14.03.2011 / DANIEL ALIAGA

14.03.2011 / DANIEL ALIAGA

14.03.2011, 14:00, Daniel Aliaga @ CAAD, HPZ F

Chair for Information Architecture, ETH, and Associate Professor of Computer Science at Purdue University.


Computational Cities: Geometrical Modeling for Urban Design and Simulation.

This lecture addresses the growing desire to create geometrical models that design better, smarter, and more efficient cities. Cities are inherently very complex to model because they are simultaneously dense and large, spanning from a few to hundreds of square kilometers, and because their underlying structure is influenced by a very large number of hard-to quantify variables including land policies, economic behavior, transportation infrastructure, governmental plans, and population changes. In this talk, I will provide a brief overview of a new approach that blurs the boundary between behavioral modeling and geometrical modeling of urban spaces. Within computer graphics and visualization research focuses on producing complex and visually appealing 3D geometrical models from images and/or LIDAR, while urban behavioral modeling focuses on accurate urban dynamics and behaviorally-validated simulations using socio-economic data, for example. I will show how our concurrent behavioral and geometrical simulation significantly benefits the design, editing, and prediction of large-scale 3D city models.
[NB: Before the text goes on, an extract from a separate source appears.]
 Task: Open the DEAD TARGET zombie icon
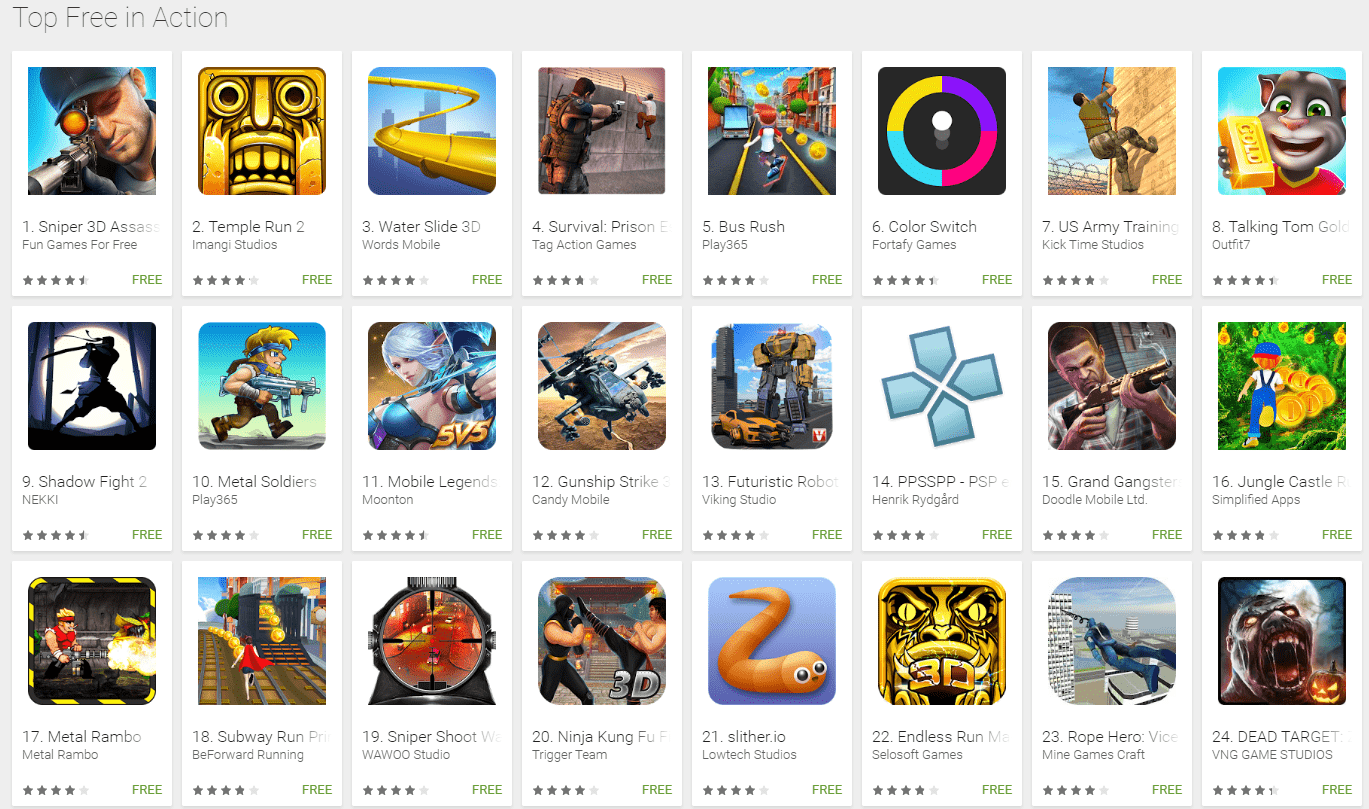click(x=1282, y=641)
The result is the ability to generate, in a few minutes, 3D city models that resemble existing locations, to simulate urban behaviors not previously possible, to predict and visualize the outcome of urban policies and regulations, to design cities that best conform to meteorological aspects, and to consider the urban ecosystem during the design phase. I will present our latest collection of works representing the state of the art and will also inform the audience on the latest related thoughts and approaches in the field.

Daniel Aliaga’s lecture:


The acquisition and simulation of large urban environments is one of the great challenges of computer technology today. The goal is to obtain a digital model of large-scale urban structures in order to enable simulating physical phenomena and human activities in city-size environments. The model can be used to understand the behavior of the captured structures in several scenarios such as earthquakes, crashes, and explosions. Furthermore, the models should be able easily modifiable and extendable in order to speculate about response policies in unforeseen scenarios or to guide urban development plans supporting efficient population growth and emergency response. Rather than focus on minute environment details, the emphasis should be on modeling flexibility and on problem identification and resolution coordination in order to produce improved planification and response.

Comments are closed.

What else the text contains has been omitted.